Shonda squinted over her glasses, and drew a tiny “o” in the very last space on the very last ledger. “Finished!” she cried out gaily; the quarterly books were done.
The boss peeked around the corner into her tiny office: “All done, you say?” It still sounded so funny to Shonda; he was so black, and his voice was so…so cosmopolitan; he sounded like a proper English banker, and that was what he had been. His eyes brightened over a gleaming smile. “I say! Calls for a celebration, eh, what?”
He ducked back out; Shonda was so pleased with herself. When she’d taken the summer job between school years with the ExIm firm, she’d never dreamed she’d wind up doing the tribal books in a remote village in Uganda…and when the assignment came, she surely never thought it would be like this. An African tribe? In Uganda? She had pictured growling savages, bones through their noses, grass skirts…maybe even a big, cast iron pot for missionaries. She hesitated; then, the man with the ExIm firm started talking money. It would pay for a whole year’s tuition, and then some, just for three months’ apprentice accounting.

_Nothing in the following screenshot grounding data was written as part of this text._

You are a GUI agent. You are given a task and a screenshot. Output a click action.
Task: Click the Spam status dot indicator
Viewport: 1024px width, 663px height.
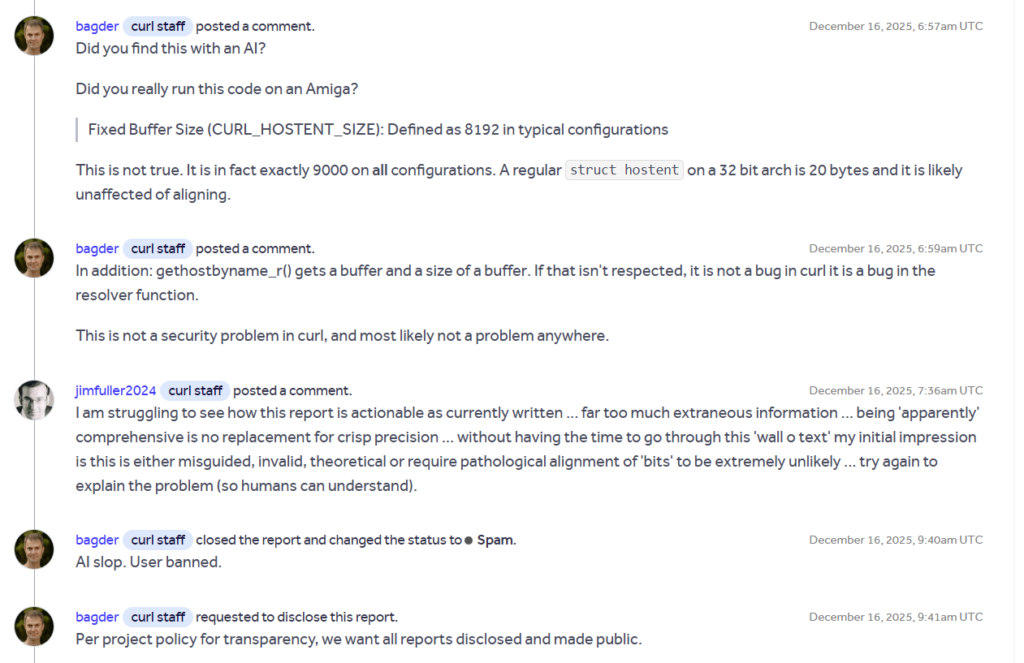469,540
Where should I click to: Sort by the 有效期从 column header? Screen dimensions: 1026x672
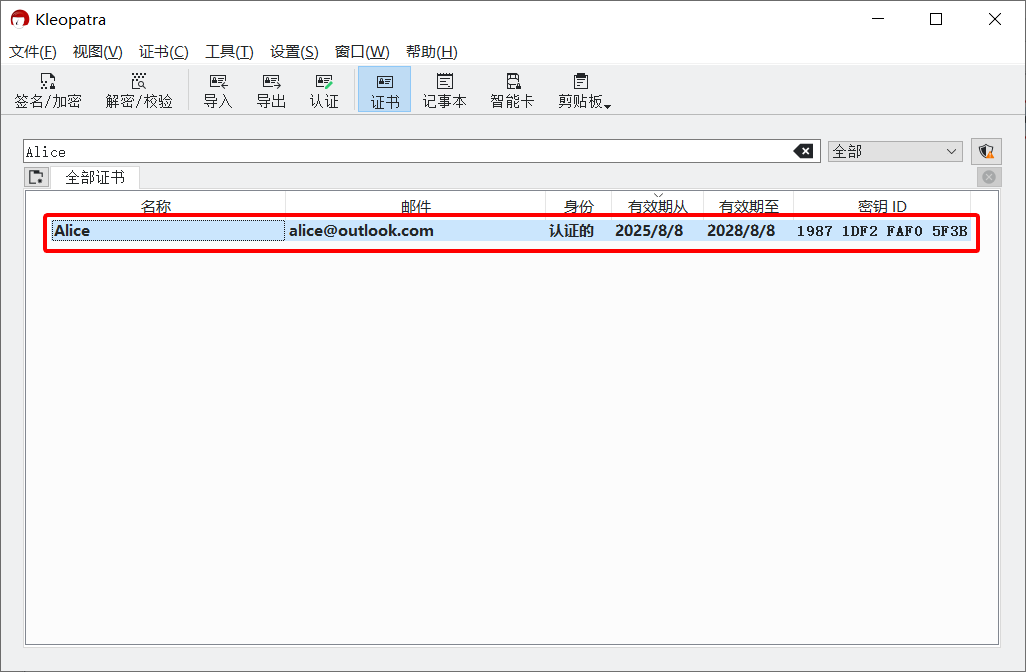tap(657, 206)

And then…why, they were just as nice as pie. They wore suits and ties, spoke…well, to be honest, spoke better English than she did. Big, burly N’Gomo was a civil engineer, Master’s degree from the University of Illinois; slender, sly M’Buto had already made millions from his start-up Internet firm. “Systems management, don’cha know,” he’d told her, eyes mischievous over that broad nose. “They pay a villager in Uganda to tell them how to run a dimethylester plant in North Carolina!” And he roared with laughter.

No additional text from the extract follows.